Python — pipeline_screen.py
# Simplified virtual screening pipeline
from rdkit import Chem
from rdkit.Chem import AllChem, Descriptors
import deepchem as dc

results = []

for smiles in candidate_library:

    # Step 1 — build 3D structure
    mol = Chem.MolFromSmiles(smiles)
    mol = Chem.AddHs(mol)
    AllChem.EmbedMolecule(mol, AllChem.ETKDG())
    AllChem.MMFFOptimizeMolecule(mol)

    # Step 2 — Lipinski filter
    mw  = Descriptors.MolWt(mol)
    logp = Descriptors.MolLogP(mol)
    if mw > 500 or logp > 5:
        continue

    # Step 3 — toxicity screen (DeepChem Tox21)
    X = featurizer.featurize([smiles])
    tox = tox_model.predict(X)[0]
    if tox.max() > 0.5:
        continue

    # Step 4 — docking score
    score = dock(mol, target_protein)
    results.append({"smiles": smiles,
                    "score": score})

# Rank by binding affinity
results.sort(key=lambda x: x["score"])
Hypothetical Docking Scores — Top 8 Candidates

Negative values indicate stronger predicted binding affinity (kcal/mol). Compounds with scores below −8.0 typically advance to synthesis.

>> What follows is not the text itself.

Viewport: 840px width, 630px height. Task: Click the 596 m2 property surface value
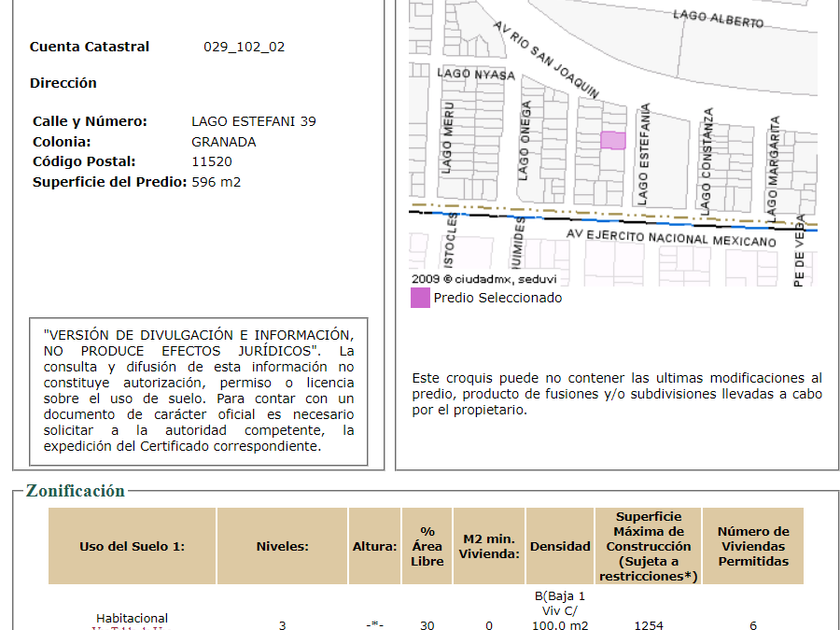(216, 182)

Machine-Learned Force Fields

Teaching a neural network to predict quantum energies — making DFT-quality calculations millions of times faster.

The Idea

DFT calculations are accurate but slow — a single-point energy for a drug-sized molecule can take hours. Machine-learned force fields (ML-FFs) solve this: we train a neural network on thousands of DFT calculations of slightly perturbed geometries. The network learns to predict energies and forces from atomic positions — with near-DFT accuracy but at classical-simulation speed.

It's like teaching a student by showing them worked examples: once trained, they can solve new problems in seconds rather than starting from scratch every time.

Workflow

  • ASE — perturb the molecular geometry ~1000 times (small random displacements)
  • PySCF — compute DFT energy + forces for each perturbed geometry (ground truth)
  • PyTorch — train a neural network on {geometry → energy, forces} pairs
  • Forces are the gradient of the predicted energy w.r.t. atom positions (autograd)
  • The trained model runs molecular dynamics millions of times faster than DFT
Python — ml_forcefield.py
import torch
import torch.nn as nn
from ase import Atoms
from pyscf import dft

# Step 1 — generate training data via ASE + PySCF
molecule = Atoms('H2O', positions=[...])
geometries, energies, forces = [], [], []

for _ in range(1000):
    geo = perturb(molecule)          # small random shift
    e, f = pyscf_dft(geo)           # DFT energy + forces
    geometries.append(geo)
    energies.append(e)
    forces.append(f)

# Step 2 — define neural network
class NeuralFF(nn.Module):
    def __init__(self):
        super().__init__()
        self.net = nn.Sequential(
            nn.Linear(n_feat, 128), nn.Tanh(),
            nn.Linear(128, 64),  nn.Tanh(),
            nn.Linear(64, 1)
        )
    def forward(self, x):
        return self.net(x)

model = NeuralFF()
opt   = torch.optim.Adam(model.parameters(), lr=1e-3)

# Step 3 — training loop
for epoch in range(500):
    E_pred = model(X_train)
    F_pred = -torch.autograd.grad(   # forces = -dE/dr
        E_pred.sum(), X_train, create_graph=True)[0]
    loss = mse(E_pred, E_train) + mse(F_pred, F_train)
    opt.zero_grad(); loss.backward(); opt.step()
ML-FF vs DFT Energy Parity Plot (Training Data)

Perfect prediction lies on the dashed diagonal. MAE < 1 kcal/mol is considered "chemical accuracy".